━━━━━ Given information ━━━━━

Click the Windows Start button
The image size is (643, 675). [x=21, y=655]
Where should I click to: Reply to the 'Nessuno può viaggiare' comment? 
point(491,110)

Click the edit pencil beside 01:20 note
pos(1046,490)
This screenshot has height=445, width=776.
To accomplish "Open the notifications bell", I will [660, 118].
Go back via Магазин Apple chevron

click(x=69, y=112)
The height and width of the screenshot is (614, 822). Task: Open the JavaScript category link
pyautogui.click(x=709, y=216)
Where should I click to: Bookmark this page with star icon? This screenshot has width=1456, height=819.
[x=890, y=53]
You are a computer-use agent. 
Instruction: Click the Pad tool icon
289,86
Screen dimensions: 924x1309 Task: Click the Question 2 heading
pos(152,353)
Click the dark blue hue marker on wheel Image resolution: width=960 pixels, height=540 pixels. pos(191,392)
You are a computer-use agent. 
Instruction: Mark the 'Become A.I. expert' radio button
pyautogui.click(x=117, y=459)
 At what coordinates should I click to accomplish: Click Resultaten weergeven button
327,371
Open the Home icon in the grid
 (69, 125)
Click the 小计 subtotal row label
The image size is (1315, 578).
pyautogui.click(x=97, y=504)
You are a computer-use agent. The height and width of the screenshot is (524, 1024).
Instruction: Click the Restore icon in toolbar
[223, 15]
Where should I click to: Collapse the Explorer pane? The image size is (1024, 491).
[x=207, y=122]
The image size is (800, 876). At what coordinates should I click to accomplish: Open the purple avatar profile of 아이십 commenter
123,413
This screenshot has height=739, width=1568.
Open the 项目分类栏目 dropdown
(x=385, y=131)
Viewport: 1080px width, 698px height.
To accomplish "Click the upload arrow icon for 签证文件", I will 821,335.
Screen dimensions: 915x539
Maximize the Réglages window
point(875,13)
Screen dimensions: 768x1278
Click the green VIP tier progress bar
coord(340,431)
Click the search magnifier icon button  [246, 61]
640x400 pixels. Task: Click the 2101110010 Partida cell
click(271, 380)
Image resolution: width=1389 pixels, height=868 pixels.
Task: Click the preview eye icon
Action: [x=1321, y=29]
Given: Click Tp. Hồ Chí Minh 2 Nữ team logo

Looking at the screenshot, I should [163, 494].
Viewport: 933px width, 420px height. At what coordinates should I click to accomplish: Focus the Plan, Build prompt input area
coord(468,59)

━━━━━

● **Task brief**
Please return all of the records above, reproducing every line without any change.

● **Answer to this task**
Click the Windows Start button
The image size is (643, 675). [x=21, y=655]
Where should I click to: Reply to the 'Nessuno può viaggiare' comment? 
point(491,110)

Click the edit pencil beside 01:20 note
pos(1046,490)
This screenshot has height=445, width=776.
To accomplish "Open the notifications bell", I will [660, 118].
Go back via Магазин Apple chevron

click(x=69, y=112)
The height and width of the screenshot is (614, 822). Task: Open the JavaScript category link
pyautogui.click(x=709, y=216)
Where should I click to: Bookmark this page with star icon? This screenshot has width=1456, height=819.
[x=890, y=53]
You are a computer-use agent. 
Instruction: Click the Pad tool icon
289,86
Screen dimensions: 924x1309 Task: Click the Question 2 heading
pos(152,353)
Click the dark blue hue marker on wheel Image resolution: width=960 pixels, height=540 pixels. pos(191,392)
You are a computer-use agent. 
Instruction: Mark the 'Become A.I. expert' radio button
pyautogui.click(x=117, y=459)
 At what coordinates should I click to accomplish: Click Resultaten weergeven button
327,371
Open the Home icon in the grid
 (69, 125)
Click the 小计 subtotal row label
The image size is (1315, 578).
pyautogui.click(x=97, y=504)
You are a computer-use agent. The height and width of the screenshot is (524, 1024).
Instruction: Click the Restore icon in toolbar
[223, 15]
Where should I click to: Collapse the Explorer pane? The image size is (1024, 491).
[x=207, y=122]
The image size is (800, 876). At what coordinates should I click to accomplish: Open the purple avatar profile of 아이십 commenter
123,413
This screenshot has height=739, width=1568.
Open the 项目分类栏目 dropdown
(x=385, y=131)
Viewport: 1080px width, 698px height.
To accomplish "Click the upload arrow icon for 签证文件", I will 821,335.
Screen dimensions: 915x539
Maximize the Réglages window
point(875,13)
Screen dimensions: 768x1278
Click the green VIP tier progress bar
coord(340,431)
Click the search magnifier icon button  [246, 61]
640x400 pixels. Task: Click the 2101110010 Partida cell
click(271, 380)
Image resolution: width=1389 pixels, height=868 pixels.
Task: Click the preview eye icon
Action: [x=1321, y=29]
Given: Click Tp. Hồ Chí Minh 2 Nữ team logo

Looking at the screenshot, I should [163, 494].
Viewport: 933px width, 420px height. At what coordinates should I click to accomplish: Focus the Plan, Build prompt input area
coord(468,59)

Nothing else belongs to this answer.